Teaching At The Wrong End of The School-To-Prison Pipeline

Theodore Martinez, whom we honored in 2018, is an adjunct professor at Asnuntuck Community College, teaching psychology at a state prison. As guest speaker at the reception honoring Isabella “Ivy” Horan on May 9, 2019, he presented the following reflections his experience and the impact of teachers of color.

It’s an honor for me to be here tonight and to pass the torch to tonight’s recipient. Congratulations, Isabella, on this honor, and welcome to the Alma Exley family.

I must admit, I am very impressed in hearing of all of Isabella’s accomplishments. Addressing educational equity is not an easy feat, but incredibly important. As teachers of color, it often falls on us to be the voice of experience for our students. I’m happy to learn she has already found her voice and is already advocating for change.

Theodore Martinez

This year, I began working as an adjunct at Asnuntuck Community College, teaching an Introduction to Psychology course. I mention this because the students I work with are in a situation many of us are trying to prevent. These students have found themselves on the wrong end of the fabled school-to-prison pipeline. Asnuntuck has partnered with four of the correctional institutions in Connecticut to offer college courses, leading to degrees, for students housed in these facilities in an effort to reduce recidivism. This program is under the Second-Chance Pell Program, a national initiative, and I’m proud to say Asnuntuck is one of the largest programs in the country.

Every Monday night, I sit in classroom with 15 students. Of those 15 students, 12 are minorities. This is a trend that many of my colleagues experience. And while the thought of so many minority students pursuing a college degree fills me with pride, their overrepresentation in this particular class, in this particular setting troubles me.

These students are hardworking and dedicated. They’re committed to their success, and on multiple times we’ve reflected on their actions leading to their incarceration. Each time we do, at least one acknowledges if he had known better, he would do better. If he had someone who rooted for him, he might not have ended up here.

When I leave the prison on Monday night, and enter my classroom of third graders on Tuesday morning, I’m hit with the same thought: What can I do to make sure these students don’t end up in my Monday night class? How can I help them?

Like the adults I teach, my classroom of third graders consists primarily of minority students. Of the five students who receive special education support, three are minorities. All of the behavior plans that have been established are for minority students.

This is seen nationally. Research tells us there is an overrepresentation of minority students in special education. We know there’s a problem. The question that evades so many of us is “How do we fix it?”

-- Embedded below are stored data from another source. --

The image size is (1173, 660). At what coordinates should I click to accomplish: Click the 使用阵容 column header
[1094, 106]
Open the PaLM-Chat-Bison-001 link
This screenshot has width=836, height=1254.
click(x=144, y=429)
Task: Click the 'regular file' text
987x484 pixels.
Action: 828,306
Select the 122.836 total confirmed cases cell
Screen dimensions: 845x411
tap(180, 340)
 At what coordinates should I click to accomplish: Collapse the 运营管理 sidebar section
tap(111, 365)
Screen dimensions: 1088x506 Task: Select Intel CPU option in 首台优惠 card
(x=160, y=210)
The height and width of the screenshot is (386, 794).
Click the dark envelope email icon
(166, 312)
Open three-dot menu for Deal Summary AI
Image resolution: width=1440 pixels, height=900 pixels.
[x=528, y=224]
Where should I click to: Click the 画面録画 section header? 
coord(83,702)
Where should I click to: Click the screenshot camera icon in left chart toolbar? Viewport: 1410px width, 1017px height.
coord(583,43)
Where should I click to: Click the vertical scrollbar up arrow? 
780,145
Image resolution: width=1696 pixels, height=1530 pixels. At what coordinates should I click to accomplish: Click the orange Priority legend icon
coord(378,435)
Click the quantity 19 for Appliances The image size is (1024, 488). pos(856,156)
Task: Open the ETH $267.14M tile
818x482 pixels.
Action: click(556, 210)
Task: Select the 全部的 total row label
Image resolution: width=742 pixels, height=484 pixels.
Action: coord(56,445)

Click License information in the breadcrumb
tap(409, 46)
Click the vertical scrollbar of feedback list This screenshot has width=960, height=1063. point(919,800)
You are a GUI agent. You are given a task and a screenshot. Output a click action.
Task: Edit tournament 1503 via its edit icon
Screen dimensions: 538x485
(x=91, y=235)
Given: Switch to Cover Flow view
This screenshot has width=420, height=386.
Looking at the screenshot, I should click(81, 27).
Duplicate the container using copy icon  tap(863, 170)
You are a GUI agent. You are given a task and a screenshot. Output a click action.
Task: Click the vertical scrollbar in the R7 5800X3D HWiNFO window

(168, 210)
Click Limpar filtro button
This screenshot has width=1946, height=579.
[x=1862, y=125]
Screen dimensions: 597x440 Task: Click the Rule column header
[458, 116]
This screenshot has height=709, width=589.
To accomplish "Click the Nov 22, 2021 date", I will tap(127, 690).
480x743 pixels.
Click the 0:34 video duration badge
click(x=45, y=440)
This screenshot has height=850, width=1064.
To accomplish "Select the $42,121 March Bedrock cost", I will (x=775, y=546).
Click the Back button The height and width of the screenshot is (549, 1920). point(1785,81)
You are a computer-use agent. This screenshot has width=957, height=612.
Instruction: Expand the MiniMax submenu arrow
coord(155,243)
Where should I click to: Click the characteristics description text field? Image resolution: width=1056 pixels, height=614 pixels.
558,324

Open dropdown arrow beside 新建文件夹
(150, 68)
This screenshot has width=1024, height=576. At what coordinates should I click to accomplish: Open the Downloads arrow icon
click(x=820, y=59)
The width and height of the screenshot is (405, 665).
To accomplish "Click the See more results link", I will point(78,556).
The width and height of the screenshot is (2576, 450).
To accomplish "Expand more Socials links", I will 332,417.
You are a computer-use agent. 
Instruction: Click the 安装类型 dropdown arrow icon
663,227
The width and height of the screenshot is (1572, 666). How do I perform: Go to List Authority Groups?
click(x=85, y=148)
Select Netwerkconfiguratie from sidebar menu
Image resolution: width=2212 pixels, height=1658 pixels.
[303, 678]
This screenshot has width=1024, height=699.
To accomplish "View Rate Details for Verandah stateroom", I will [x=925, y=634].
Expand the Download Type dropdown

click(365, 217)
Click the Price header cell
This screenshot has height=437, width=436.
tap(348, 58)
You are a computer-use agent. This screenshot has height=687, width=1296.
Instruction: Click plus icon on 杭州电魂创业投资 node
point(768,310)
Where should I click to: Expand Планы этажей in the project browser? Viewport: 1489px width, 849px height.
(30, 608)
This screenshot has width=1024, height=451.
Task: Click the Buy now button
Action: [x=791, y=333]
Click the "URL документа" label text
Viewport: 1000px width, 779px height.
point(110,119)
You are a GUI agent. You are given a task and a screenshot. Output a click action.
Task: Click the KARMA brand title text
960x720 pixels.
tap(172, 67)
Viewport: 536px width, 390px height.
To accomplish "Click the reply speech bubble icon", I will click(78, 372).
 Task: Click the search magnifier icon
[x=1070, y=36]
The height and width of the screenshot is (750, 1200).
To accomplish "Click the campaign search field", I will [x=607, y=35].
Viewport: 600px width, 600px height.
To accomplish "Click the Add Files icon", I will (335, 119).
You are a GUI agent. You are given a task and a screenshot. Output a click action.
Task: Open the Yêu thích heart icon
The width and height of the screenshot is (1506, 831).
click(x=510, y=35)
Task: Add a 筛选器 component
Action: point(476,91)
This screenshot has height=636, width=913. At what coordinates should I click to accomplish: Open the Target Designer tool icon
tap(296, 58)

The first step is why we’re all here. The same research that tells us there’s a problem also tells us that we desperately need more teachers of color. Students of color perform better when they see someone who looks like them. They achieve more when they have someone who speaks like them; who understands them. I’m sure of my fellow recipients currently working in the field can share their own personal stories regarding the truth in this statement. 

I always think of one particular student. This student had been identified as a “problem” child by my colleagues and as such was written off by many of them. They labeled him as disrespectful, disruptive and argumentative. Over time, I was able to build a relationship with him. He confided in me, telling me that because we looked alike, he felt better. He began sharing a home-life I couldn’t relate to. This student was disruptive in class because he hated silence. He lived in a rough part of Hartford and had been home alone when someone broke into the house. Silence unsettled him. He was acting out because he didn’t have strategies to manage. Because I stopped and asked why, we were able to work together and help him succeed.

Every day a student like him enters your classroom carrying something unseen. And every day it falls on their teacher to be their one constant. The job is tiring. You build these powerful relationships with students and worry about them at night. Stress comes from trying to plan the perfect lesson that integrates cultural understanding, supports their social/emotional growth and development, and still hits the academic standards.

Teachers are required to wear many hats: educator, surrogate parent, therapist, guide, nurse. Teaching is a lot. But at the end of the day, there’s nothing else I’d rather do.

Nothing matches the feeling you get from working with students, pushing them to continually grow in their learning. Seeing their faces glow when experiencing something new is priceless. Establishing those bonds, working to be that one teacher a student remembers, is fulfilling. At the end of the day, a student won’t remember what you taught them, but they will remember how you made them feel.

Isabella, congratulations on becoming the 2019 recipient. Welcome to the Alma Exley scholarship family, and welcome to the fight to change education for the better.